Diagnozę pedagogiczną, stwierdzającą nieprawidłowy, niesystematyczny rozwój dziecka, dostał dopiero w wieku czterech lat.

- Wszystkie moje spostrzeżenia na temat stanu zdrowia synka były bagatelizowane - mówi Karolina i wspomina, że nikt nie starał się dociec, czemu jej dziecko nie śpi w nocy, ma problemy jelitowe, krzyczy, płacze, nie mówi czy przejawia zachowania agresywne, autoagresywne. - W naszym kraju dzieci z zaburzeniami spektrum autyzmu po uzyskaniu tej pedagogicznej diagnozy poddawane są tylko terapii, a nie leczeniu, no za wyjątkiem podawania zatrważającej ilości leków psychotropowych, które mają niwelować tzw. niepożądane zachowania. To jest po prostu skandal, że dzieci pozostają bez profesjonalnej opieki medycznej. Wszelkie ich zachowania, które są tak naprawdę wołaniem o pomoc i jedynym sposobem komunikacji z nami, są tak naprawdę lekceważone, bo przypisane do tej okropnej diagnozy.

"Dzieci z autyzmem po prostu tak mają" 

Karolina jednak nie była do niej przekonana.

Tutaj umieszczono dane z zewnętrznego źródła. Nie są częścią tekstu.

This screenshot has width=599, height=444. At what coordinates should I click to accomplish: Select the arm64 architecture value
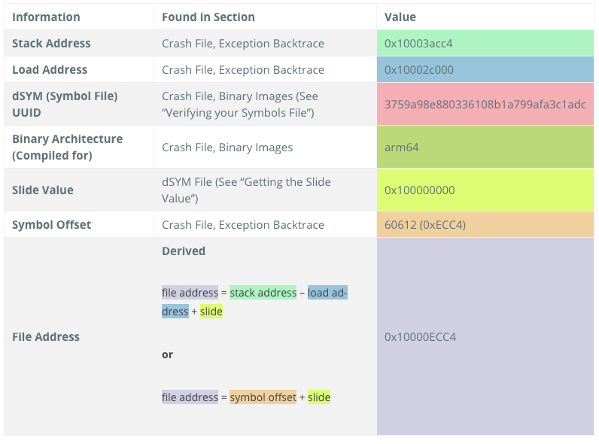click(402, 147)
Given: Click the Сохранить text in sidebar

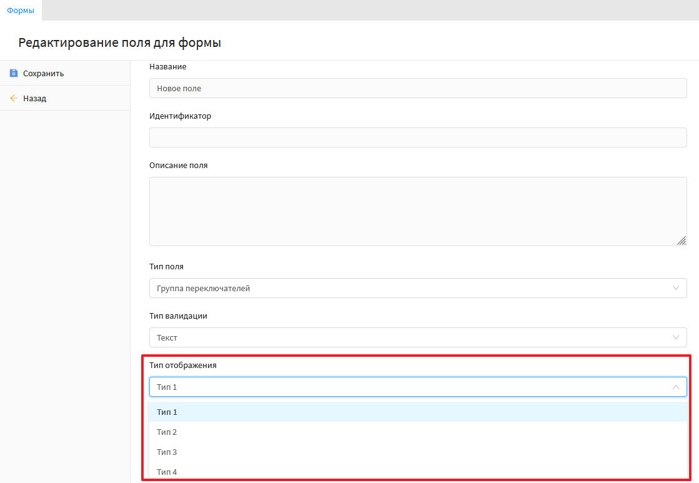Looking at the screenshot, I should pyautogui.click(x=43, y=73).
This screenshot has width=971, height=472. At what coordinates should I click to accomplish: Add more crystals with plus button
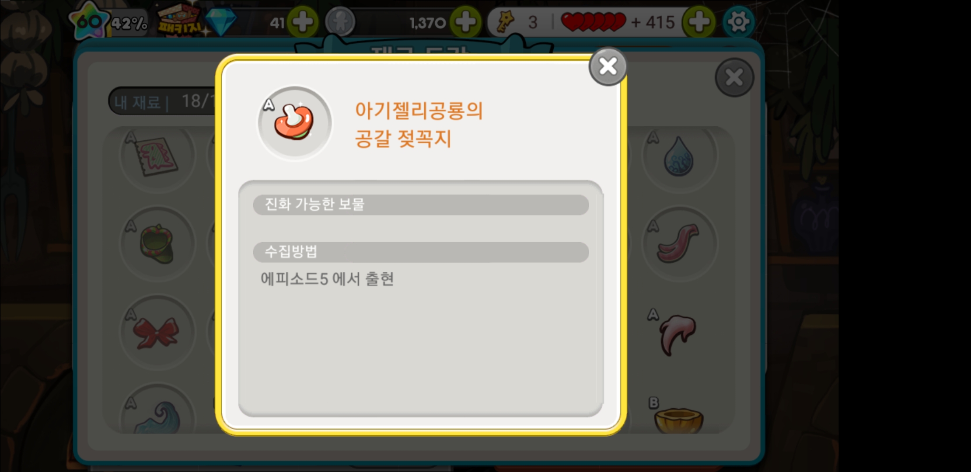pyautogui.click(x=303, y=22)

Już wtedy bardzo dużo czytała na temat zaburzeń rozwoju i autyzmu. Poświęciła wiele czasu na lekturę publikacji rodziców mających dzieci z podobnymi problemami. Jej zdaniem objawy Oskara nie wynikały z autyzmu, tylko z jakiejś innej choroby powodującej u niego duże cierpienie i wpływającej na funkcjonowanie całego organizmu. Lektura wskazywała na przesiąkliwe jelita. Karolina skontaktowała się z dwoma lekarzami spoza kraju, którzy potwierdzili, że rozszczelnione jelita objawiają się u dzieci ogromnymi nietolerancjami pokarmowymi, alergiami i bardzo słabym układem odpornościowym. A fakt tak potężnego obciążenia organizmu wpływa na to, że dzieci mają objawy przypominające autyzm. Tak działa oś mózgowo-jelitowa.

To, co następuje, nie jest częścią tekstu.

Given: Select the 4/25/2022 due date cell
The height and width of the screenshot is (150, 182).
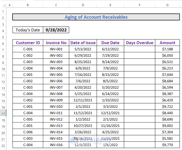Looking at the screenshot, I should point(111,132).
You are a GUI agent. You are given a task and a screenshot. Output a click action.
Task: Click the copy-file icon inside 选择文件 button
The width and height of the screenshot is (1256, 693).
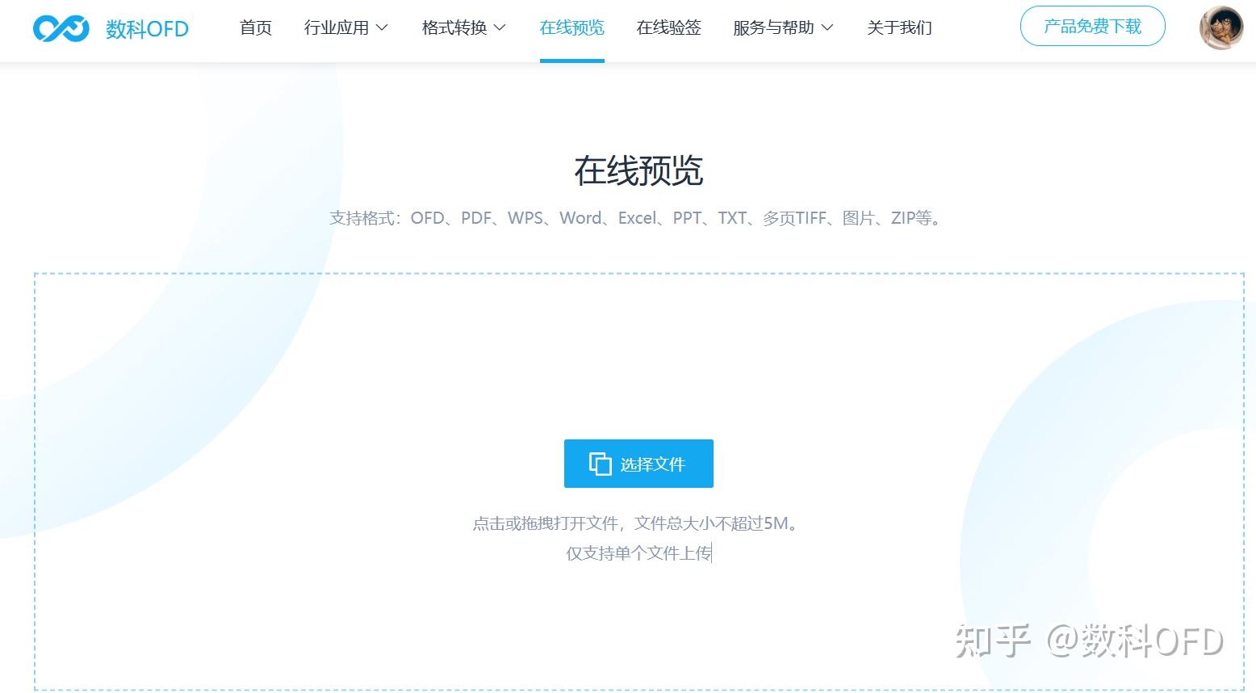[599, 464]
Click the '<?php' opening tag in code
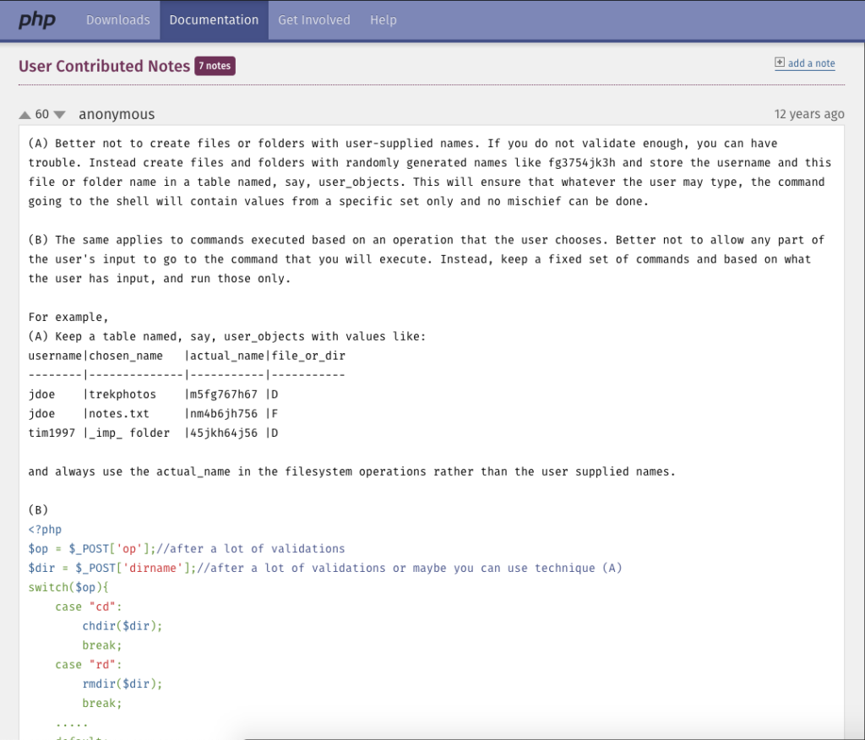 point(45,530)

- Polscy lekarze, z którymi miałam kontakt, rozkładali bezradnie ręce, twierdząc, że dzieci z autyzmem po prostu takie są, że to nie choroba, a zaburzenie, a przecież ja widziałam, że Oskar miał lepsze dni i to wtedy, gdy na własną rękę wprowadzałam mu np. zmianę diety. To wyraźnie wskazywało na to, że o poprawie lub jej braku mogą decydować względy medyczne. Od lekarzy wiecznie słyszałam, że nie potrafię tak naprawdę pogodzić się z diagnozą lub, że naczytałam się głupot w internecie. Specjaliści, z którymi rozmawiałam za granicą radzili natomiast, żeby kontynuować badania w kierunku biomedycznych przyczyn choroby - wyjaśnia Karolina. - Zrobiłam je więc w Niemczech, we Francji, wysyłając tam próbki krwi Oskara i wydając na to około 17 tys. zł. Fakt, że musiałam szukać pomocy na własną rękę sprawił, że Oskar dopiero w tym roku w klinice w Gdańsku został prawidłowo zdiagnozowany. Okazało się, że cierpi na autoimmunologiczne zapalenie mózgu.

Oskar czeka na drogi lek

Karolina jest zadowolona z diagnozy, ale i rozgoryczona, bo jak sama mówi, przez wiele próbowała udowadniać, że jej dziecko nie jest zaburzone, tylko bardzo chore. - Te dzieci nie są niegrzeczne, one są po prostu bardzo chore! Mają takie spektrum dolegliwości fizycznych, że my ludzie zdrowi nie jesteśmy sobie w stanie nawet wyobrazić - podkreśla mama Oskara.

Teraz już wie, że jej syn nie ma autyzmu, tylko problemy medyczne, które dają objawy przypominające autyzm. Ale jeśli się je wyleczy, to te objawy autystyczne po prostu zanikają i się wycofują. "Oskar jest teraz poddawany różnym terapiom, powoli odzyskuje niektóre umiejętności. Obecnie chłopiec nie mówi, ale wszystko wskazuje na to, że ma ogromne szanse na poprawę funkcjonowania we wszystkich aspektach swojego życia. Po wstępnym leczeniu Oskar przestał łapać infekcje, jest spokojniejszy, nie odczuwa bólu. Immunoglobuliny, lek na który prowadzona jest zbiórka, może odmienić jego życie.

- Jest w tej chwili leczony bardzo drogimi środkami wspomagającymi układ odpornościowy, działającymi neuroprotekcyjnie na jelita i na mózg. Wszystko z moich środków. Na lek z immunoglobuliną jeszcze nas nie stać - to koszt pół miliona złotych. Oskar jest zakwalifikowany do sześciu wlewów, na które po prostu nie mam pieniędzy. Założyłam zbiórkę, ale jest na niej tylko 8 tys. złotych - mówi Karolina. - Lek może zatrzymać proces autoagresji organizmu, "przestawić" układ odpornościowy, żeby nie walczył sam ze sobą, nie niszczył struktur w mózgu, tylko zaczął walczyć z infekcjami.